This project proposes an innovative, low-cost whole-genome sequencing (WGS) test for the genome-wide delineation of structural variation (SV) to capture the full spectrum of pathogenic variation that is currently detected by two lower-resolution methods. Genome-wide SV studies are the ACMG recommended first-tier diagnostic screen for a myriad of congenital anomalies, including autism spectrum disorder. Diagnostic SV screening relies on karyotyping or chromosomal microarray (CMA). Karyotyping can detect balanced chromosomal rearrangements (BCRs) at microscopic resolution but is insensitive to smaller alterations, whereas CMA can detect copy number variants (CNVs) but not BCRs. At present, no validated genome-wide method can identify both BCRs and CMA-resolution CNVs in a single diagnostic test, leaving inevitable blind spots depending on the technology chosen. Moreover, submicroscopic, or `cryptic', BCRs are intractable to all conventional diagnostics and represent one of the last unexplored spaces of genomic variation. We have shown that large-insert WGS, or `jumping' libraries, can delineate both BCRs and CNVs in a research capacity. We have also recently demonstrated its clinical potential by providing an in utero prenatal diagnosis (Talkowski et al., 2012, N Engl J Med). In a paper published back-to-back with our prenatal sequencing, Co-I Wapner and colleagues validated CMA as the preferred method for prenatal diagnostics through an NICHD consortium of 4,340 prenatal samples with both karyotyping and CMA (Wapner et al., 2012, N Engl J Med). Here, we propose to validate jumping library sequencing for routine SV detection in these well-characterized prenatal samples. We will perform a critical validation in Aim 1 to determine the sensitivity of our sequencing method to capture all pathogenic SVs detected by karyotyping and CMA, with the benefit of precise sequence resolution for gene discovery.

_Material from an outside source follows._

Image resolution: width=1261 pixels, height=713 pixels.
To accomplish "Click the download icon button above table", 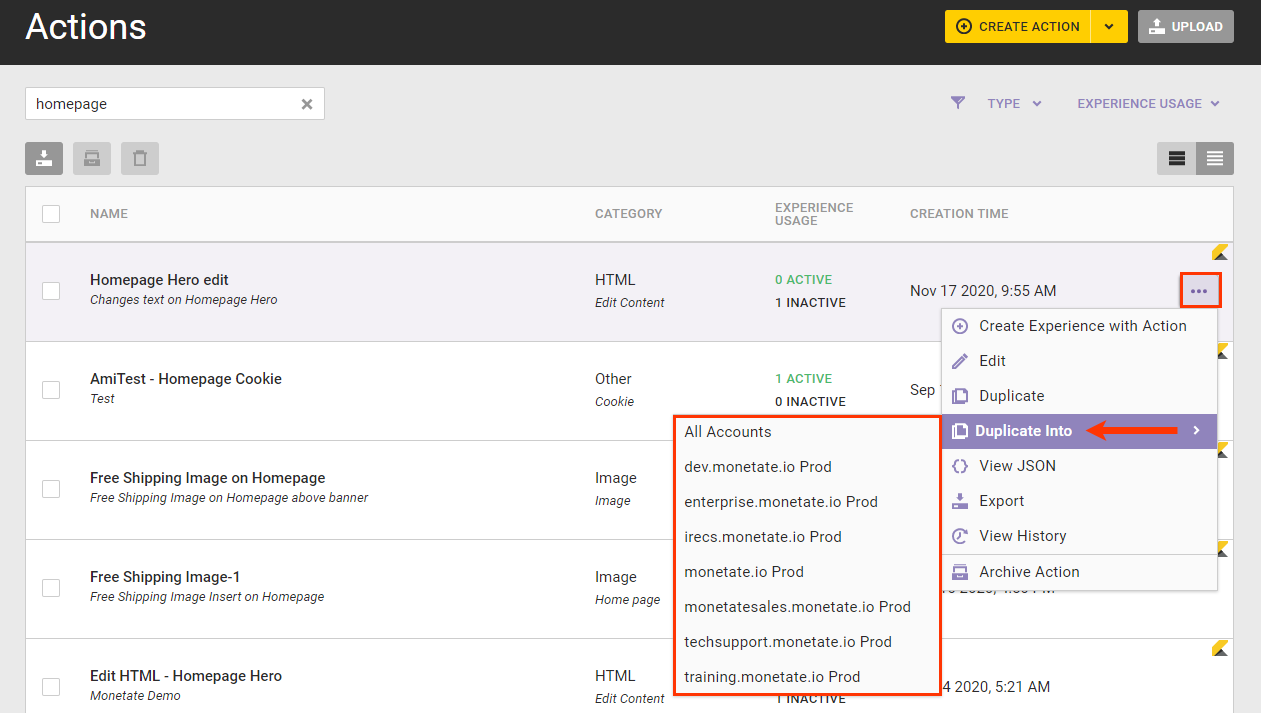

In Aim 2, we will calibrate the added diagnostic value of cryptic SVs in at least 400 trios from the highest yield diagnostic cohort (ultrasound defects) for which conventional methods failed to detect a causative mutation. Our preliminary data suggest that cryptic SVs account for 5.3-9.4% of pathogenic mutations; an important component of the diagnostic yield that is presently uncharacterized.
In Aim 3, we will integrate CMA data from a consortium of academic and commercial diagnostic sites with the exome aggregation project at the Broad Institute, which will collectively represent an amalgamation of >200,000 subjects. We will compare diagnostic yield from conventional criteria to a quantitative risk score based on the convergence of genomics datasets. The final product will be the validation of a single sequencing platform to overcome the limitations of two lower-resolution methods, the determination of clinical yield from a currently uncharacterized class of genomic variation, and the creation of a publicly accessible genome annotation resource. This project could have an immediate and transformative impact on genetic diagnostic practice.
This project will evaluate a new technology that will sequence the entire genome using a single test that can capture all of the structural changes in the chromosomes that currently requires two different genetic diagnostic tests. We will also define the clinical significance to prenatal diagnostics of a class of genetic variation (called `cryptic' structural variation) that is not currently detected by any diagnostic technology, and produce an annotation of the genes implicated in human disease by combining data from more than 200,000 subjects. At its conclusion, this study could transform current approaches to genetic testing for structural variation.